How long can Claude Opus 4 run an agentic task without losing coherence?
Rakuten validated a seven-hour independent run on a demanding open-source refactoring task with sustained performance. Anthropic described the model as capable of working continuously for several hours.
What is extended thinking with tool use in Claude Opus 4?

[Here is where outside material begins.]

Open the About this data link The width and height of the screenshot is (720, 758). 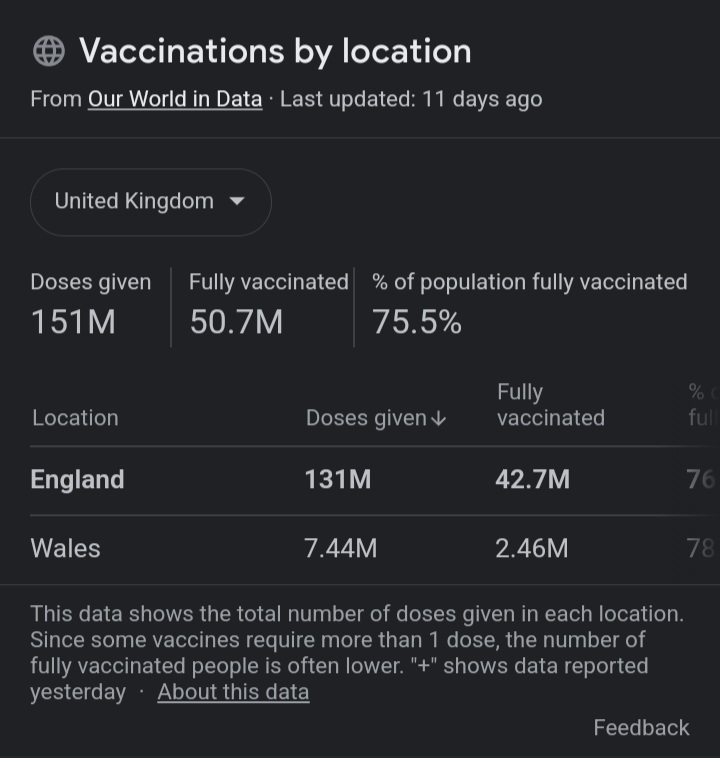(x=233, y=692)
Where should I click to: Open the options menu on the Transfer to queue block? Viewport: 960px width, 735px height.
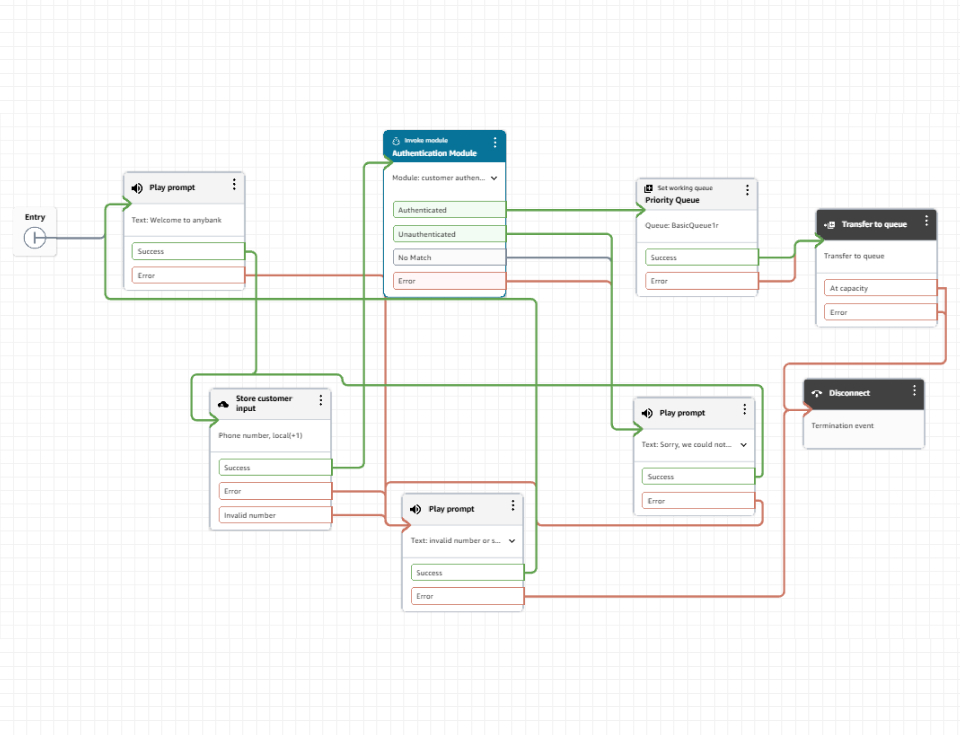tap(925, 223)
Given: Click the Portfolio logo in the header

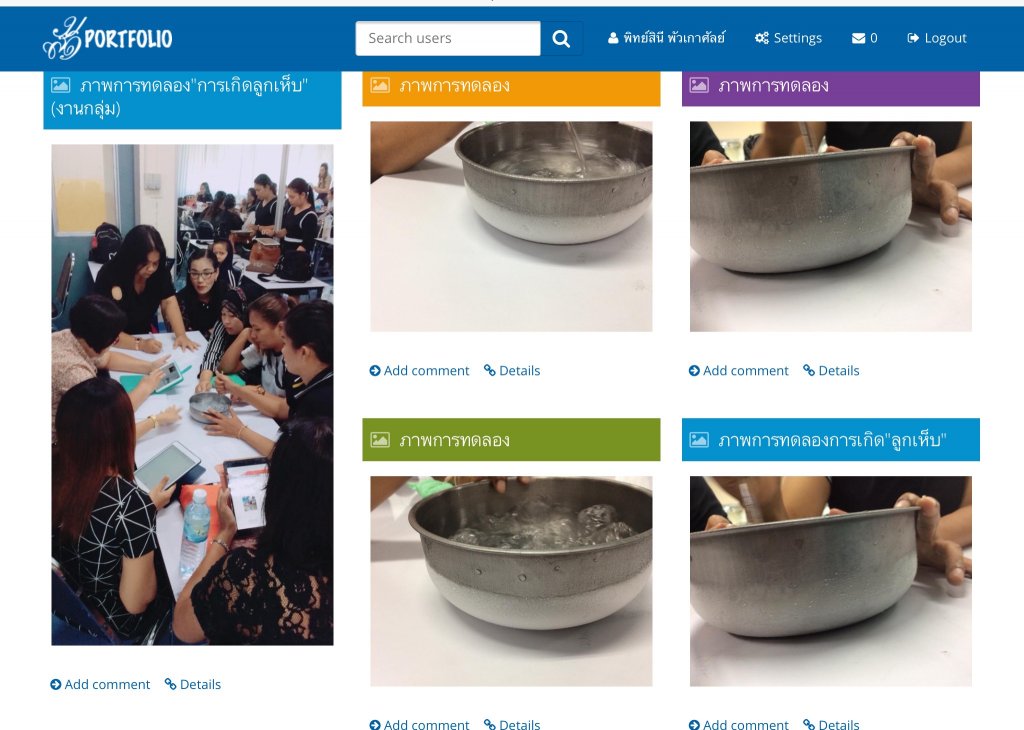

A beta capability introduced with the Claude 4 launch. The model alternates between extended reasoning and tool calls within a single session. For example, it can think about a problem, run a web search, reason about the results, search again, and synthesize across the chain.
How did Claude Opus 4 improve memory capabilities?
When you provide local file access, Opus 4 creates and maintains memory files to store key facts and context. This enables better long-term coherence on extended tasks. Anthropic illustrated this with the model creating a navigation guide during autonomous Pokémon gameplay.
What was the shortcut-taking behavior reduction?
Claude 4 models (Opus 4 and Sonnet 4) are 65% less likely to use shortcuts or loopholes to complete agentic tasks compared to Sonnet 3.7. This is a reliability improvement for production deployments where you need the model to solve the actual problem rather than gaming the metric.
How does Opus 4 pricing compare to Sonnet 4?
Check the pricing panel on this page for today's numbers. AI Gateway tracks rates across every provider that serves Claude Opus 4.
Does Claude Opus 4 support thinking summaries?
Yes. A smaller model condenses lengthy thought processes into summaries. Anthropic noted this is only needed about 5% of the time, when thoughts are too long to display in full.